O apagão que atingiu 18 estados brasileiros e retirou 45% da carga de energia do país foi causado por raios, chuvas e ventos que derrubaram três linhas de transmissão que levavam a energia da hidrelétrica de Itaipu para o Sudeste e o Centro-Oeste. Especialistas alertam que o sistema interligado brasileiro, conhecido como um dos mais seguros do mundo, ainda está vulnerável e precisa de novos mecanismos de proteção para evitar novas quedas de energia.
O apagão caiu como uma bomba no Planalto. O presidente Lula tentou blindar a ministra Dilma Rousseff, sua candidata à Presidência e que comandou a área de Minas e Energia, e ressaltou que o blecaute de anteontem foi diferente do de 2001, no governo FH. Tanto Lula como Dilma tinham garantido que o país não sofreria apagão. A oposição criticou duramente o governo.

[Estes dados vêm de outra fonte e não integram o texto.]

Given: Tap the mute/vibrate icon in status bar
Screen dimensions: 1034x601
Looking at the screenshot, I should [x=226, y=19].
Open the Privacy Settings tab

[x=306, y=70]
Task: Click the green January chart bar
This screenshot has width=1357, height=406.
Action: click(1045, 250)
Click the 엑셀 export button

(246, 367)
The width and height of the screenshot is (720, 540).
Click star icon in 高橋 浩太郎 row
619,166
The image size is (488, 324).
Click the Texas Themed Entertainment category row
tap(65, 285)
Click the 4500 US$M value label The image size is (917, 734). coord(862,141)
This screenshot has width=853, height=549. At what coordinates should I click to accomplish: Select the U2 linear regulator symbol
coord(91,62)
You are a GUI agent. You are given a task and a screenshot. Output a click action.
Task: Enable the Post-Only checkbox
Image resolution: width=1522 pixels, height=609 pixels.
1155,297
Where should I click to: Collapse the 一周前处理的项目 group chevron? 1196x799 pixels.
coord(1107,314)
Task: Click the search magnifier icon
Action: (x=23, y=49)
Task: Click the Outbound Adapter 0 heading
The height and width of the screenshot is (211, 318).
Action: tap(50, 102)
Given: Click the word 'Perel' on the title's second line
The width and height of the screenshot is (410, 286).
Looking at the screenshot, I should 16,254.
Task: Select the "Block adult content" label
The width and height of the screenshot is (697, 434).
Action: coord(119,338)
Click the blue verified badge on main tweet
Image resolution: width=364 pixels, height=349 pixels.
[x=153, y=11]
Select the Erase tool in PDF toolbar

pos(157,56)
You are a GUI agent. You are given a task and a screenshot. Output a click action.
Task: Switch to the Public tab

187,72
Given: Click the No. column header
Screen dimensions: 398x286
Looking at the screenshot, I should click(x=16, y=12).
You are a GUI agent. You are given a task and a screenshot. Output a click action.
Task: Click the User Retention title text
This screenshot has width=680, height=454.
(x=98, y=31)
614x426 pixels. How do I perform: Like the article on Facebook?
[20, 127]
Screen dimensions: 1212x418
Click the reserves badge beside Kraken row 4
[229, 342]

Quem teve aparelho danificado com o apagão dispõe de 90 dias para entrar com pedido de ressarcimento na distribuidora de energia, mas é preciso provar o dano no produto. Em caso de dano moral, deve recorrer à Justiça.
Uma análise do Inpe considerou mínima a chance de raios serem a causa do apagão. O Inpe não detectou raios capazes de provocar o desligamento da rede. Na hora do apagão, a tempestade mais próxima estava a 30km da subestação de Itaberá.